--- WHAT THE EXERCISE ASKS ---
Rewrite the records below as a Markdown table with two columns, No. and Text. Give each non-blank line its own numbered row.

--- RECORDS FOR THE TASK ---
####################

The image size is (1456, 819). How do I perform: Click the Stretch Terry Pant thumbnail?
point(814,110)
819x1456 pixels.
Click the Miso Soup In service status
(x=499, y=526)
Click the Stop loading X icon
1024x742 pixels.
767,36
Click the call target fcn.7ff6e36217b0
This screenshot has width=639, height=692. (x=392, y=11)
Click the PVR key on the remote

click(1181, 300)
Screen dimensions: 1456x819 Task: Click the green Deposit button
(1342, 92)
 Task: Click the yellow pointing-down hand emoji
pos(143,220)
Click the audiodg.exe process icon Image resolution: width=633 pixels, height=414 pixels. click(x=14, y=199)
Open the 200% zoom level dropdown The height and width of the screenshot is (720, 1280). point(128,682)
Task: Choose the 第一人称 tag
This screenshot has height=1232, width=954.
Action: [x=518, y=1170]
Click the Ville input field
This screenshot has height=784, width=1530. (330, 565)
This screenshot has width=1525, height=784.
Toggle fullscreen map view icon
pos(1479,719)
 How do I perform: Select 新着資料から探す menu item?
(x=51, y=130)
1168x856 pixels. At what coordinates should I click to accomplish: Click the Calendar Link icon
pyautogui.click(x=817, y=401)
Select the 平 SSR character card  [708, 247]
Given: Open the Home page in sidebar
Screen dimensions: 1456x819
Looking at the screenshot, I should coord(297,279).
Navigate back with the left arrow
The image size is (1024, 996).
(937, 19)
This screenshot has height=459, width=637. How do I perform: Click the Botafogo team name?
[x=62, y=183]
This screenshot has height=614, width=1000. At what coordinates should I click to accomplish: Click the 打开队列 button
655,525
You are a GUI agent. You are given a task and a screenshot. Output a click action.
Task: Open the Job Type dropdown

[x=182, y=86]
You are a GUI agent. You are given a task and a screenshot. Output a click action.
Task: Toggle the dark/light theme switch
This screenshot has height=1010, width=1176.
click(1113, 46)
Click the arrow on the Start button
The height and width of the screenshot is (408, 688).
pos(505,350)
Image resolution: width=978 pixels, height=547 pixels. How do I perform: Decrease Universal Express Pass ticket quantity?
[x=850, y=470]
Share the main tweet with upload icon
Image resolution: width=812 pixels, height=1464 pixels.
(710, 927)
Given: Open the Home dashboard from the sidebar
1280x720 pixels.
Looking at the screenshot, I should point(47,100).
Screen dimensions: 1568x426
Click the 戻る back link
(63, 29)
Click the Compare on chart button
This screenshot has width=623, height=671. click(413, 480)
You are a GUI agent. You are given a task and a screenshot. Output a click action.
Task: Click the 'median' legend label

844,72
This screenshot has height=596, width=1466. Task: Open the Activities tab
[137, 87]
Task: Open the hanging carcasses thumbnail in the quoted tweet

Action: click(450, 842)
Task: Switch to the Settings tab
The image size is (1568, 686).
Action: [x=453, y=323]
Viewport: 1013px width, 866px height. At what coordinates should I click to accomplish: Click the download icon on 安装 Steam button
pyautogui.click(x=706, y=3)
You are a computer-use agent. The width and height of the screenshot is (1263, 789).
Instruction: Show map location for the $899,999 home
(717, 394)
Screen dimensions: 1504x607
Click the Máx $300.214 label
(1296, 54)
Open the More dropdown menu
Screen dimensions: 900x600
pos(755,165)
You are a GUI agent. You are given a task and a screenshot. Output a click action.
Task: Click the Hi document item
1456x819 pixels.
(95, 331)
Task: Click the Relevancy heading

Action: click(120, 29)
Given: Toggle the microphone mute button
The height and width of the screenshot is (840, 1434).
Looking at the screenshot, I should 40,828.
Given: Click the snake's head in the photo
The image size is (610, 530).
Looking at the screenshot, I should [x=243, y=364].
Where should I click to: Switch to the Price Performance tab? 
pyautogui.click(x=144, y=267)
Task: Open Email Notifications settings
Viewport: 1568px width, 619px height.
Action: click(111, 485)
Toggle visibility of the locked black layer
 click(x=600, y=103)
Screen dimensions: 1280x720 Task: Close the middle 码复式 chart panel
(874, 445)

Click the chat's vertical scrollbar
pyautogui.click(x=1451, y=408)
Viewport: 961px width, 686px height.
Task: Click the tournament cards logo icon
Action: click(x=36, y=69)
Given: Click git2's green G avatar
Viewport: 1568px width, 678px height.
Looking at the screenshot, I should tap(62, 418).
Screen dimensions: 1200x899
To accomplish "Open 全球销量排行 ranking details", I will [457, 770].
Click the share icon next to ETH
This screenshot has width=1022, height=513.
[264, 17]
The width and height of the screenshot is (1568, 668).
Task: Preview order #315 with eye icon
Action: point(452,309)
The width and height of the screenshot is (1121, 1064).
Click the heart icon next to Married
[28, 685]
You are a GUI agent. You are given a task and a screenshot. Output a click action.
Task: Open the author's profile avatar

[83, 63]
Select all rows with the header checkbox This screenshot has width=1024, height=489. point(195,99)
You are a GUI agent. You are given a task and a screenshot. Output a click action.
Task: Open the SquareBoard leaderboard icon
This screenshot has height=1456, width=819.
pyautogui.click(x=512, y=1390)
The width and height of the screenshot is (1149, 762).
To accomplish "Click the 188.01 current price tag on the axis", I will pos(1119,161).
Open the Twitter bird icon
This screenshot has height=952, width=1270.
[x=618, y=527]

####################

--- FINAL RESULT ---
| No. | Text |
|---|---|
| 1 | The image size is (1456, 819). How do I perform: Click the Stretch Terry Pant thumbnail? |
| 2 | point(814,110) |
| 3 | 819x1456 pixels. |
| 4 | Click the Miso Soup In service status |
| 5 | (x=499, y=526) |
| 6 | Click the Stop loading X icon |
| 7 | 1024x742 pixels. |
| 8 | 767,36 |
| 9 | Click the call target fcn.7ff6e36217b0 |
| 10 | This screenshot has width=639, height=692. (x=392, y=11) |
| 11 | Click the PVR key on the remote |
| 12 | click(1181, 300) |
| 13 | Screen dimensions: 1456x819 Task: Click the green Deposit button |
| 14 | (1342, 92) |
| 15 |  Task: Click the yellow pointing-down hand emoji |
| 16 | pos(143,220) |
| 17 | Click the audiodg.exe process icon Image resolution: width=633 pixels, height=414 pixels. click(x=14, y=199) |
| 18 | Open the 200% zoom level dropdown The height and width of the screenshot is (720, 1280). point(128,682) |
| 19 | Task: Choose the 第一人称 tag |
| 20 | This screenshot has height=1232, width=954. |
| 21 | Action: [x=518, y=1170] |
| 22 | Click the Ville input field |
| 23 | This screenshot has height=784, width=1530. (330, 565) |
| 24 | This screenshot has width=1525, height=784. |
| 25 | Toggle fullscreen map view icon |
| 26 | pos(1479,719) |
| 27 |  How do I perform: Select 新着資料から探す menu item? |
| 28 | (x=51, y=130) |
| 29 | 1168x856 pixels. At what coordinates should I click to accomplish: Click the Calendar Link icon |
| 30 | pyautogui.click(x=817, y=401) |
| 31 | Select the 平 SSR character card  [708, 247] |
| 32 | Given: Open the Home page in sidebar |
| 33 | Screen dimensions: 1456x819 |
| 34 | Looking at the screenshot, I should coord(297,279). |
| 35 | Navigate back with the left arrow |
| 36 | The image size is (1024, 996). |
| 37 | (937, 19) |
| 38 | This screenshot has height=459, width=637. How do I perform: Click the Botafogo team name? |
| 39 | [x=62, y=183] |
| 40 | This screenshot has height=614, width=1000. At what coordinates should I click to accomplish: Click the 打开队列 button |
| 41 | 655,525 |
| 42 | You are a GUI agent. You are given a task and a screenshot. Output a click action. |
| 43 | Task: Open the Job Type dropdown |
| 44 | [x=182, y=86] |
| 45 | You are a GUI agent. You are given a task and a screenshot. Output a click action. |
| 46 | Task: Toggle the dark/light theme switch |
| 47 | This screenshot has height=1010, width=1176. |
| 48 | click(1113, 46) |
| 49 | Click the arrow on the Start button |
| 50 | The height and width of the screenshot is (408, 688). |
| 51 | pos(505,350) |
| 52 | Image resolution: width=978 pixels, height=547 pixels. How do I perform: Decrease Universal Express Pass ticket quantity? |
| 53 | [x=850, y=470] |
| 54 | Share the main tweet with upload icon |
| 55 | Image resolution: width=812 pixels, height=1464 pixels. |
| 56 | (710, 927) |
| 57 | Given: Open the Home dashboard from the sidebar |
| 58 | 1280x720 pixels. |
| 59 | Looking at the screenshot, I should point(47,100). |
| 60 | Screen dimensions: 1568x426 |
| 61 | Click the 戻る back link |
| 62 | (63, 29) |
| 63 | Click the Compare on chart button |
| 64 | This screenshot has width=623, height=671. click(413, 480) |
| 65 | You are a GUI agent. You are given a task and a screenshot. Output a click action. |
| 66 | Task: Click the 'median' legend label |
| 67 | 844,72 |
| 68 | This screenshot has height=596, width=1466. Task: Open the Activities tab |
| 69 | [137, 87] |
| 70 | Task: Open the hanging carcasses thumbnail in the quoted tweet |
| 71 | Action: click(450, 842) |
| 72 | Task: Switch to the Settings tab |
| 73 | The image size is (1568, 686). |
| 74 | Action: [x=453, y=323] |
| 75 | Viewport: 1013px width, 866px height. At what coordinates should I click to accomplish: Click the download icon on 安装 Steam button |
| 76 | pyautogui.click(x=706, y=3) |
| 77 | You are a computer-use agent. The width and height of the screenshot is (1263, 789). |
| 78 | Instruction: Show map location for the $899,999 home |
| 79 | (717, 394) |
| 80 | Screen dimensions: 1504x607 |
| 81 | Click the Máx $300.214 label |
| 82 | (1296, 54) |
| 83 | Open the More dropdown menu |
| 84 | Screen dimensions: 900x600 |
| 85 | pos(755,165) |
| 86 | You are a GUI agent. You are given a task and a screenshot. Output a click action. |
| 87 | Task: Click the Hi document item |
| 88 | 1456x819 pixels. |
| 89 | (95, 331) |
| 90 | Task: Click the Relevancy heading |
| 91 | Action: click(120, 29) |
| 92 | Given: Toggle the microphone mute button |
| 93 | The height and width of the screenshot is (840, 1434). |
| 94 | Looking at the screenshot, I should 40,828. |
| 95 | Given: Click the snake's head in the photo |
| 96 | The image size is (610, 530). |
| 97 | Looking at the screenshot, I should [x=243, y=364]. |
| 98 | Where should I click to: Switch to the Price Performance tab?  |
| 99 | pyautogui.click(x=144, y=267) |
| 100 | Task: Open Email Notifications settings |
| 101 | Viewport: 1568px width, 619px height. |
| 102 | Action: click(111, 485) |
| 103 | Toggle visibility of the locked black layer |
| 104 |  click(x=600, y=103) |
| 105 | Screen dimensions: 1280x720 Task: Close the middle 码复式 chart panel |
| 106 | (874, 445) |
| 107 | Click the chat's vertical scrollbar |
| 108 | pyautogui.click(x=1451, y=408) |
| 109 | Viewport: 961px width, 686px height. |
| 110 | Task: Click the tournament cards logo icon |
| 111 | Action: click(x=36, y=69) |
| 112 | Given: Click git2's green G avatar |
| 113 | Viewport: 1568px width, 678px height. |
| 114 | Looking at the screenshot, I should tap(62, 418). |
| 115 | Screen dimensions: 1200x899 |
| 116 | To accomplish "Open 全球销量排行 ranking details", I will [457, 770]. |
| 117 | Click the share icon next to ETH |
| 118 | This screenshot has width=1022, height=513. |
| 119 | [264, 17] |
| 120 | The width and height of the screenshot is (1568, 668). |
| 121 | Task: Preview order #315 with eye icon |
| 122 | Action: point(452,309) |
| 123 | The width and height of the screenshot is (1121, 1064). |
| 124 | Click the heart icon next to Married |
| 125 | [28, 685] |
| 126 | You are a GUI agent. You are given a task and a screenshot. Output a click action. |
| 127 | Task: Open the author's profile avatar |
| 128 | [83, 63] |
| 129 | Select all rows with the header checkbox This screenshot has width=1024, height=489. point(195,99) |
| 130 | You are a GUI agent. You are given a task and a screenshot. Output a click action. |
| 131 | Task: Open the SquareBoard leaderboard icon |
| 132 | This screenshot has height=1456, width=819. |
| 133 | pyautogui.click(x=512, y=1390) |
| 134 | The width and height of the screenshot is (1149, 762). |
| 135 | To accomplish "Click the 188.01 current price tag on the axis", I will pos(1119,161). |
| 136 | Open the Twitter bird icon |
| 137 | This screenshot has height=952, width=1270. |
| 138 | [x=618, y=527] |